Bag levy cuts shopping purchases
Consumers were buying up to one item less in each purchase since the introduction of the plastic bag levy last year, retailers said yesterday.
Caroline Mak Sui-king, from the Hong Kong Retail Management Association, said some major retail chains affected by the 50 HK cents levy per bag had reported a decline in 'basket size' between July last year and May this year.
Basket size refers to the number of items bought by each shopper. Some retailers had warned that consumers might choose to buy less if they had to pay for plastic bags or in case they forgot to bring their own bags.
Mak said there was a decline between 0.5 and 1 item per basket size among retail chains. She did not provide further details, such as the average basket size, as this might involve sensitive business information.
'Don't underestimate this small figure as these chains have very large people flow and that will add up to a great number,' Mak said.
Apart from turnover volume, Mak also said sales value at supermarkets had grown at a slower rate than at other retail outlets.
A spokeswoman for Wellcome said it had noticed consumers buying fewer items because they did not have sufficient bags, but they could not tell whether the average basket size had dropped.

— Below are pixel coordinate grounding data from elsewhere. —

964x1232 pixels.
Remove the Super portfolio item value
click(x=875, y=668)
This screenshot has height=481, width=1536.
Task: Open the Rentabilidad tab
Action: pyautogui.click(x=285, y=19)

The levy was introduced on July 7 last year after years of preparing the legislation. It is the first environmental levy related to waste reduction, apart from the construction and demolition charges imposed in 2006.
About 3,000 registered outlets, mostly large supermarket and personal store chains and convenience stores, are required to collect the levy for each plastic bag handed out.
The money collected goes to the government.
Since the levy was introduced, plastic-bag use has dropped by up to 90 per cent as more people now bring their own bags to shops.
By the end of March, a total of HK$19.8 million had been received from the levy, meaning about 39 million bags had been issued.
The income collected is far less than the estimated HK$200 million a year that had been anticipated by environment officials.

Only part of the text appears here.